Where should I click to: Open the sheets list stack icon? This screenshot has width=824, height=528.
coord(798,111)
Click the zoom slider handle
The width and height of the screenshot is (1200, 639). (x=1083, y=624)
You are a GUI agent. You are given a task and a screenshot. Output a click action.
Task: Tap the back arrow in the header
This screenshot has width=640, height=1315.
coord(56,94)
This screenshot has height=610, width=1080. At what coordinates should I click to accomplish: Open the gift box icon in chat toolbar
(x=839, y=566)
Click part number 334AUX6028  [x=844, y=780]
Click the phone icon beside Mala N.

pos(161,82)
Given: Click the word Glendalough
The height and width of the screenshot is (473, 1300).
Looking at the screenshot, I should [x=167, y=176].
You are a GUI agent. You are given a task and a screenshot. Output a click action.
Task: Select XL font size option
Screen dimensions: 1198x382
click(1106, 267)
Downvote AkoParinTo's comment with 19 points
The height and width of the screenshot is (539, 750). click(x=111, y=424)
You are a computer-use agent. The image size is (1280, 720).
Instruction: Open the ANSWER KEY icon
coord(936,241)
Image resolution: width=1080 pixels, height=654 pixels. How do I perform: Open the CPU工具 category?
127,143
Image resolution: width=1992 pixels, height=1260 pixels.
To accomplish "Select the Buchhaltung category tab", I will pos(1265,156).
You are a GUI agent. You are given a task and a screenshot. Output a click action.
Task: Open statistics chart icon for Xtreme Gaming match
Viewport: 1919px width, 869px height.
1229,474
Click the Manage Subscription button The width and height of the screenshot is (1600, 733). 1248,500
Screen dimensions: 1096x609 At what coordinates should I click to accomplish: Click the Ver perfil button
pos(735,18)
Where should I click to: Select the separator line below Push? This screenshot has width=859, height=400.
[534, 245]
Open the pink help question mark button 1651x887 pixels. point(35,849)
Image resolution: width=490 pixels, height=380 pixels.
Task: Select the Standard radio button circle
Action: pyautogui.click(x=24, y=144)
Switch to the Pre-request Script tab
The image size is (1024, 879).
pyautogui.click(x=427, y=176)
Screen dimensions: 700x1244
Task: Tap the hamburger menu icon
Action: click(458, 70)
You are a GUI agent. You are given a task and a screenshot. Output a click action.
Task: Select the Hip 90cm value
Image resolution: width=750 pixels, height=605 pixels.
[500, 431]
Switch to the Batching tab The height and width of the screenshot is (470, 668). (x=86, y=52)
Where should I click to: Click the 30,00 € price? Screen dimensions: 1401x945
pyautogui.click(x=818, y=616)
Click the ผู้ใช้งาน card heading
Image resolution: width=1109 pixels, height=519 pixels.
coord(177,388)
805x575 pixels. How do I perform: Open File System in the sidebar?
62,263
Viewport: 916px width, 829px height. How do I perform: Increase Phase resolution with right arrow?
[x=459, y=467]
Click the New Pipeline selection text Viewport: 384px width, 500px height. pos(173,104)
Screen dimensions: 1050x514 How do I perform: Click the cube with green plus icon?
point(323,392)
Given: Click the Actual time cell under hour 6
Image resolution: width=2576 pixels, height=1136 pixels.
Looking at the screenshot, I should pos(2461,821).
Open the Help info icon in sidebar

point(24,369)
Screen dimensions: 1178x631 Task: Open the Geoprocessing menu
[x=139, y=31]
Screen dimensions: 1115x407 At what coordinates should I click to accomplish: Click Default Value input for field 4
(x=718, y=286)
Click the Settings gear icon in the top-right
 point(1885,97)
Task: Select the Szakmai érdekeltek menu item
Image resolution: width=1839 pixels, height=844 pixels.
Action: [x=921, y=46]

====

Exercise prompt: Every line above should be written out again exactly as it stands.

Response area:
Where should I click to: Open the sheets list stack icon? This screenshot has width=824, height=528.
coord(798,111)
Click the zoom slider handle
The width and height of the screenshot is (1200, 639). (x=1083, y=624)
You are a GUI agent. You are given a task and a screenshot. Output a click action.
Task: Tap the back arrow in the header
This screenshot has width=640, height=1315.
coord(56,94)
This screenshot has height=610, width=1080. At what coordinates should I click to accomplish: Open the gift box icon in chat toolbar
(x=839, y=566)
Click part number 334AUX6028  [x=844, y=780]
Click the phone icon beside Mala N.

pos(161,82)
Given: Click the word Glendalough
The height and width of the screenshot is (473, 1300).
Looking at the screenshot, I should [x=167, y=176].
You are a GUI agent. You are given a task and a screenshot. Output a click action.
Task: Select XL font size option
Screen dimensions: 1198x382
click(1106, 267)
Downvote AkoParinTo's comment with 19 points
The height and width of the screenshot is (539, 750). click(x=111, y=424)
You are a computer-use agent. The image size is (1280, 720).
Instruction: Open the ANSWER KEY icon
coord(936,241)
Image resolution: width=1080 pixels, height=654 pixels. How do I perform: Open the CPU工具 category?
127,143
Image resolution: width=1992 pixels, height=1260 pixels.
To accomplish "Select the Buchhaltung category tab", I will pos(1265,156).
You are a GUI agent. You are given a task and a screenshot. Output a click action.
Task: Open statistics chart icon for Xtreme Gaming match
Viewport: 1919px width, 869px height.
1229,474
Click the Manage Subscription button The width and height of the screenshot is (1600, 733). 1248,500
Screen dimensions: 1096x609 At what coordinates should I click to accomplish: Click the Ver perfil button
pos(735,18)
Where should I click to: Select the separator line below Push? This screenshot has width=859, height=400.
[534, 245]
Open the pink help question mark button 1651x887 pixels. point(35,849)
Image resolution: width=490 pixels, height=380 pixels.
Task: Select the Standard radio button circle
Action: pyautogui.click(x=24, y=144)
Switch to the Pre-request Script tab
The image size is (1024, 879).
pyautogui.click(x=427, y=176)
Screen dimensions: 700x1244
Task: Tap the hamburger menu icon
Action: click(458, 70)
You are a GUI agent. You are given a task and a screenshot. Output a click action.
Task: Select the Hip 90cm value
Image resolution: width=750 pixels, height=605 pixels.
[500, 431]
Switch to the Batching tab The height and width of the screenshot is (470, 668). (x=86, y=52)
Where should I click to: Click the 30,00 € price? Screen dimensions: 1401x945
pyautogui.click(x=818, y=616)
Click the ผู้ใช้งาน card heading
Image resolution: width=1109 pixels, height=519 pixels.
coord(177,388)
805x575 pixels. How do I perform: Open File System in the sidebar?
62,263
Viewport: 916px width, 829px height. How do I perform: Increase Phase resolution with right arrow?
[x=459, y=467]
Click the New Pipeline selection text Viewport: 384px width, 500px height. pos(173,104)
Screen dimensions: 1050x514 How do I perform: Click the cube with green plus icon?
point(323,392)
Given: Click the Actual time cell under hour 6
Image resolution: width=2576 pixels, height=1136 pixels.
Looking at the screenshot, I should pos(2461,821).
Open the Help info icon in sidebar

point(24,369)
Screen dimensions: 1178x631 Task: Open the Geoprocessing menu
[x=139, y=31]
Screen dimensions: 1115x407 At what coordinates should I click to accomplish: Click Default Value input for field 4
(x=718, y=286)
Click the Settings gear icon in the top-right
 point(1885,97)
Task: Select the Szakmai érdekeltek menu item
Image resolution: width=1839 pixels, height=844 pixels.
Action: [x=921, y=46]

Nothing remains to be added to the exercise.